Every line from the one containing "Annonsera (647, 34)" to the end of the records below, written out word for word, is the whole answer.

Stored data:

────────────────

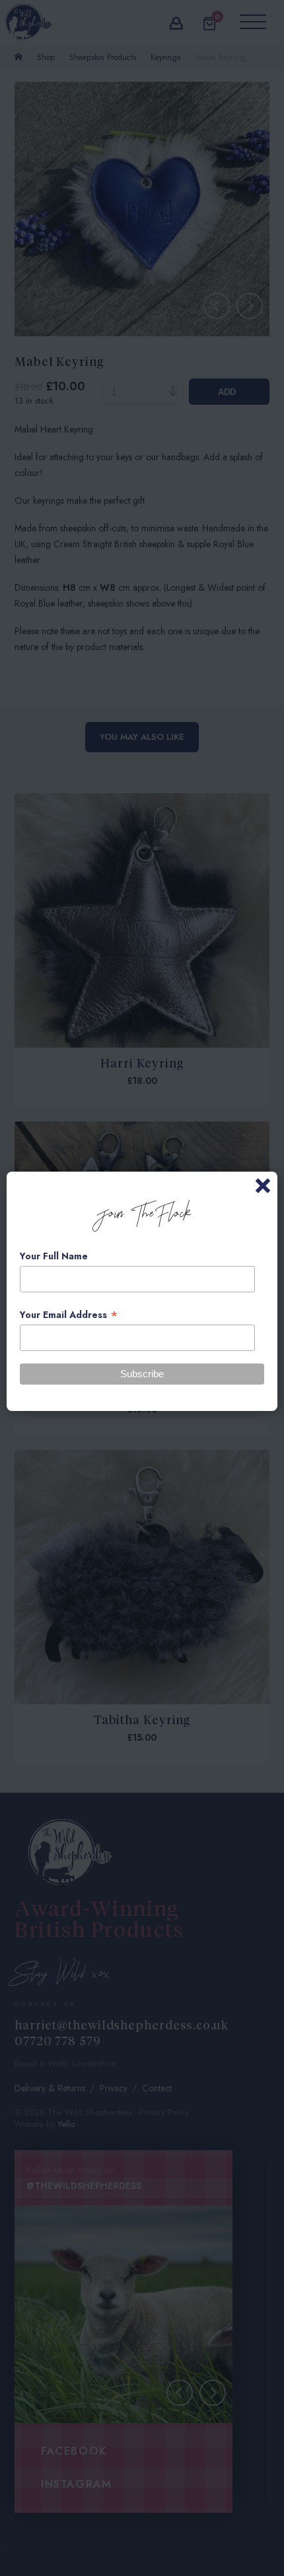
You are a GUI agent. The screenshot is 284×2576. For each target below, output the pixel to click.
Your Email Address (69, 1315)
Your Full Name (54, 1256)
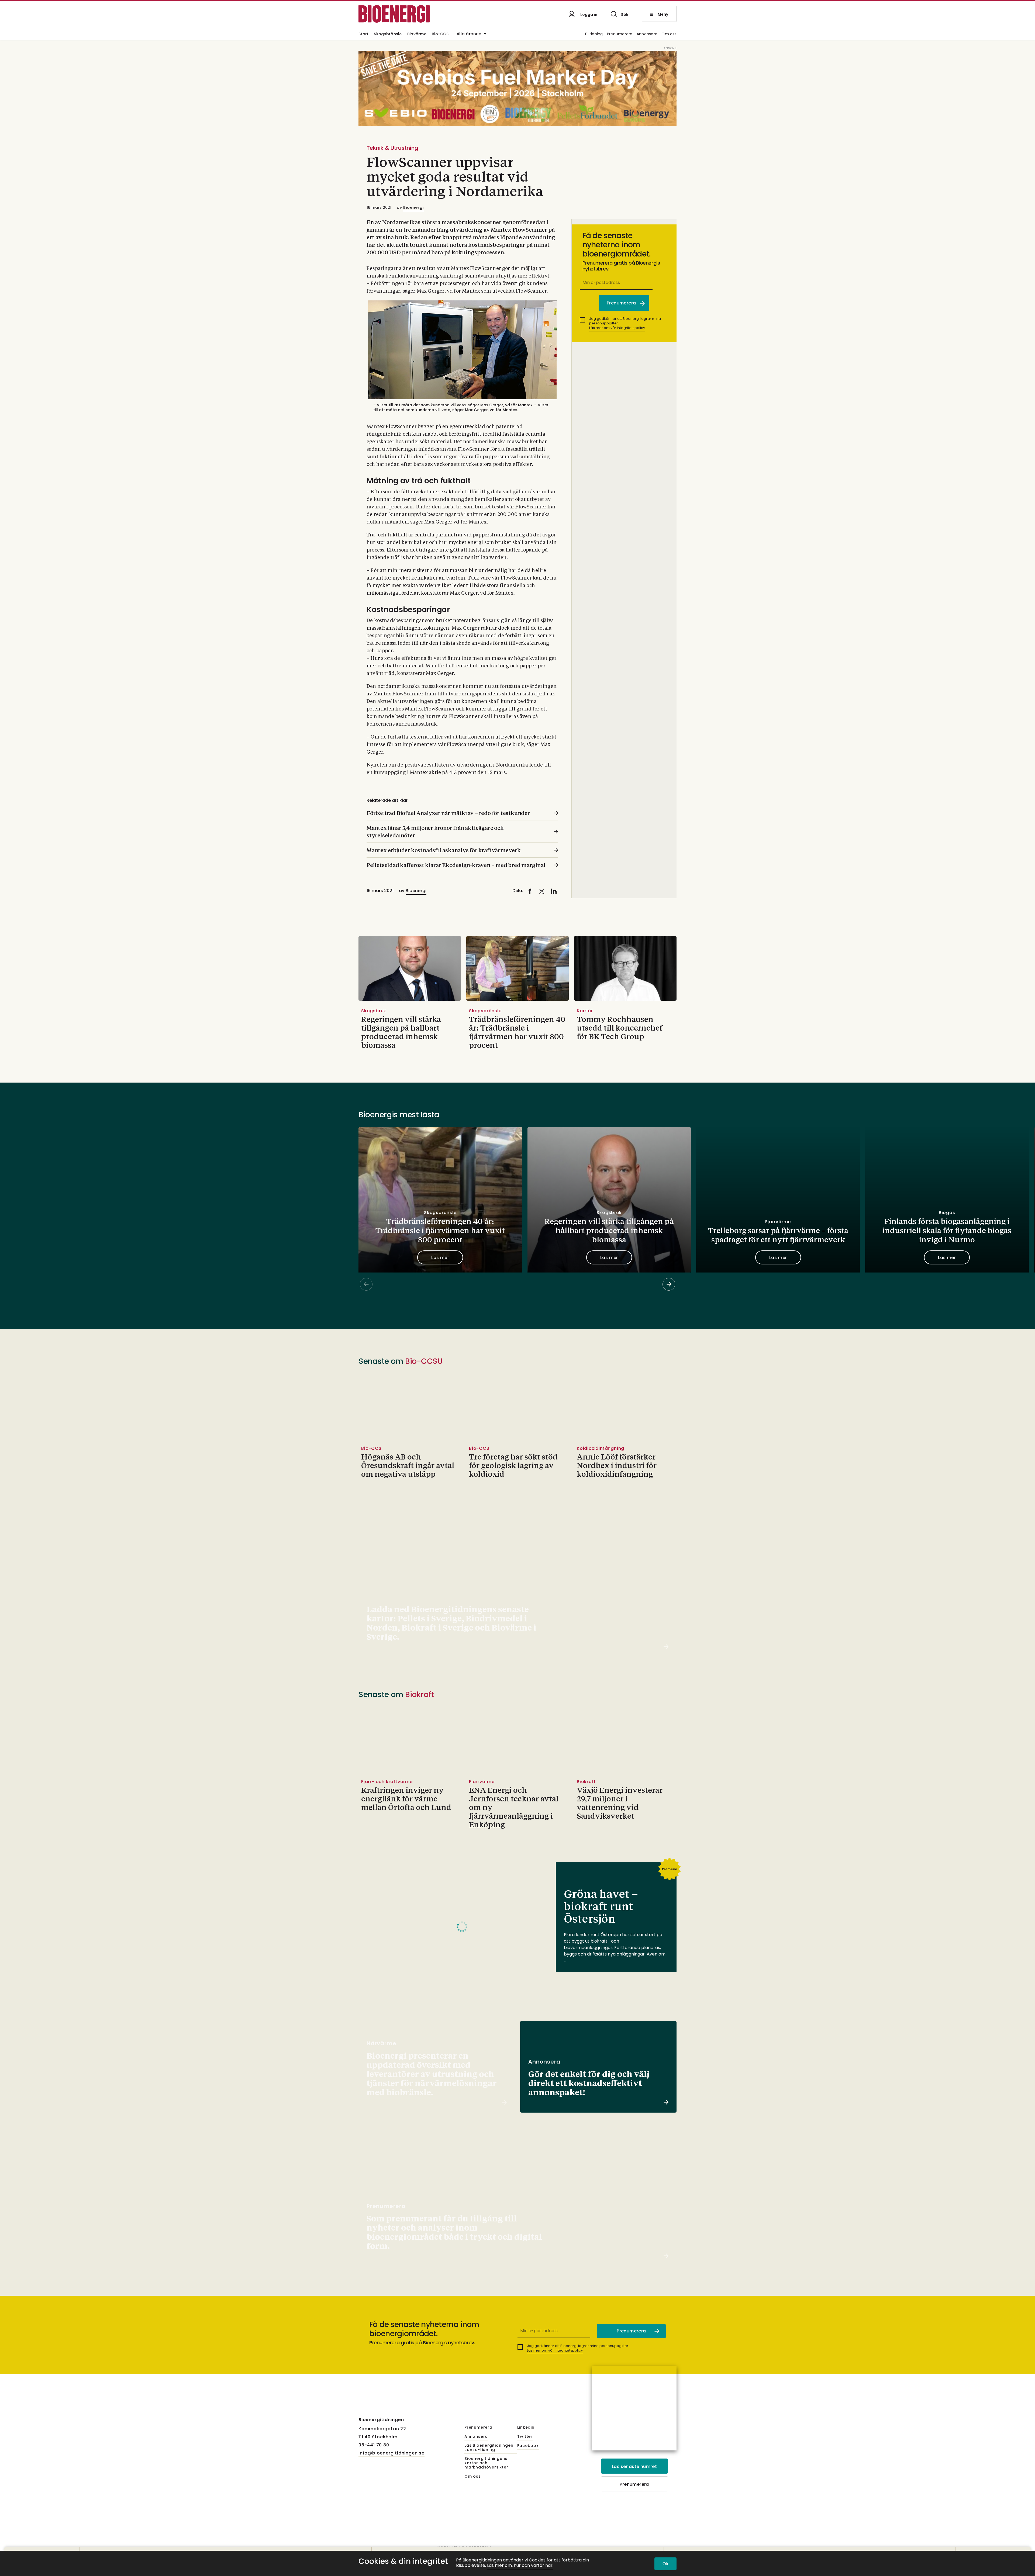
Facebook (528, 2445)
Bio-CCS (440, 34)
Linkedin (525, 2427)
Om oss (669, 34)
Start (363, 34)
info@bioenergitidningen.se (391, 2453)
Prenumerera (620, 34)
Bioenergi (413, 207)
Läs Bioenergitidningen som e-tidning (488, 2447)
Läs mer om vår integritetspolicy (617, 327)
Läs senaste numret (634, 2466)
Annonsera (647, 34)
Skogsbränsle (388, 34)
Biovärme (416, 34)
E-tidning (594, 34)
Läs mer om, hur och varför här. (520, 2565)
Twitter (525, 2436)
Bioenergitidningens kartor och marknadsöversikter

────────────────

* RESULT OF THIS TASK:
Annonsera (647, 34)
Skogsbränsle (388, 34)
Biovärme (416, 34)
E-tidning (594, 34)
Läs mer om, hur och varför här. (520, 2565)
Twitter (525, 2436)
Bioenergitidningens kartor och marknadsöversikter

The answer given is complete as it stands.